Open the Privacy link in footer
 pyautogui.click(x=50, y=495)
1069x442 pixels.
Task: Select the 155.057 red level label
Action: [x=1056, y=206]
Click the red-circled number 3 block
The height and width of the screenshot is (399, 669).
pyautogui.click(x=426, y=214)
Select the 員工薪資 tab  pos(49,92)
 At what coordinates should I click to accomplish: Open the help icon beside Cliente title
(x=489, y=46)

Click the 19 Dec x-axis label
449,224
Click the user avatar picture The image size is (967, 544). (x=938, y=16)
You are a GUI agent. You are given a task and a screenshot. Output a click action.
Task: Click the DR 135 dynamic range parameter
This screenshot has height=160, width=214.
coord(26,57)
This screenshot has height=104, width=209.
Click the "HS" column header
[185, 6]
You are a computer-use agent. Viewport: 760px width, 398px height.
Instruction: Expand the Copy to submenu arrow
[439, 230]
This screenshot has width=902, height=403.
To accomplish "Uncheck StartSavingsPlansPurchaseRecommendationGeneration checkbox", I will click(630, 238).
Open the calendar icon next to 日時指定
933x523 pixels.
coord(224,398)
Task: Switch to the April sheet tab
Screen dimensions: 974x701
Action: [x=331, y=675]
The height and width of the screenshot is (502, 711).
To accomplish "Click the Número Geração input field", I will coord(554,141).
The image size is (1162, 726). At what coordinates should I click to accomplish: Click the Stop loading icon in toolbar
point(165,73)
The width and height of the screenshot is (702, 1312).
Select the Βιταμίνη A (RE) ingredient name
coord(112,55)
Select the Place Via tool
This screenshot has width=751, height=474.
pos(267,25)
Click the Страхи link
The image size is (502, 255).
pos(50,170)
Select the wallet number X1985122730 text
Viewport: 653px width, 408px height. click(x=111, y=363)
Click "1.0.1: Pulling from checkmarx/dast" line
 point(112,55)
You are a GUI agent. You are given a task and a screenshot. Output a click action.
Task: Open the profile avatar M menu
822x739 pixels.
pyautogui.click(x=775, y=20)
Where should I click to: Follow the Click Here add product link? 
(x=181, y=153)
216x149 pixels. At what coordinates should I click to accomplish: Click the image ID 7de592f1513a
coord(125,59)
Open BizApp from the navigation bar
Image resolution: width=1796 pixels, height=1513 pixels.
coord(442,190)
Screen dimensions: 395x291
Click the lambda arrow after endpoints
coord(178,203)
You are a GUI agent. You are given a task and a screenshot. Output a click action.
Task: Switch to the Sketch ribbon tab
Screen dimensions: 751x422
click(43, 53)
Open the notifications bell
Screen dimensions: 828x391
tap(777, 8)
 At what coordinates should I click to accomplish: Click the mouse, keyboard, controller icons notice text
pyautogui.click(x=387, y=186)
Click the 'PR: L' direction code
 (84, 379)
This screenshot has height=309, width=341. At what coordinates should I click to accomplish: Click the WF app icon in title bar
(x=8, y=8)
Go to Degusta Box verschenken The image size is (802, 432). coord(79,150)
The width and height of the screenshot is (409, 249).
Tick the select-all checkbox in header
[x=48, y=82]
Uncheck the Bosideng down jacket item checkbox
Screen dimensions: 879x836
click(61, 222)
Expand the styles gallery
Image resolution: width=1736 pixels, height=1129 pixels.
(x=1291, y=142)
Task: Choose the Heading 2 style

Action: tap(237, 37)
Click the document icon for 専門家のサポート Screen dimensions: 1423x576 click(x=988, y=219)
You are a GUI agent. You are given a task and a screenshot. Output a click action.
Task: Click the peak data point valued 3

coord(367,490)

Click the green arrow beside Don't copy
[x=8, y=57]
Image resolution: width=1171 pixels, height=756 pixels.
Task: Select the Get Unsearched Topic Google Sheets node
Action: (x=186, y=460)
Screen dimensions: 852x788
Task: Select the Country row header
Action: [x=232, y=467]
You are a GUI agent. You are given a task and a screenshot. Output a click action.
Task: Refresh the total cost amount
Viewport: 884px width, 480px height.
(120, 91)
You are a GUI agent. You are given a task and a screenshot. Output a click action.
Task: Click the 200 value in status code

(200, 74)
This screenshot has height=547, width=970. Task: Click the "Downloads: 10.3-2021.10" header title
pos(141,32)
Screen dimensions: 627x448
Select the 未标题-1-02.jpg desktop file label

★ ★ ★ ★ ★ ★ ★

What you should do: Reproduce the entries starting at the line that contains "This screenshot has width=902, height=403." and ending at the line that contains "I will coord(554,141).", with "April" changed to "May" and nothing else altered.

Complete answer:
This screenshot has width=902, height=403.
To accomplish "Uncheck StartSavingsPlansPurchaseRecommendationGeneration checkbox", I will click(630, 238).
Open the calendar icon next to 日時指定
933x523 pixels.
coord(224,398)
Task: Switch to the May sheet tab
Screen dimensions: 974x701
Action: [x=331, y=675]
The height and width of the screenshot is (502, 711).
To accomplish "Click the Número Geração input field", I will coord(554,141).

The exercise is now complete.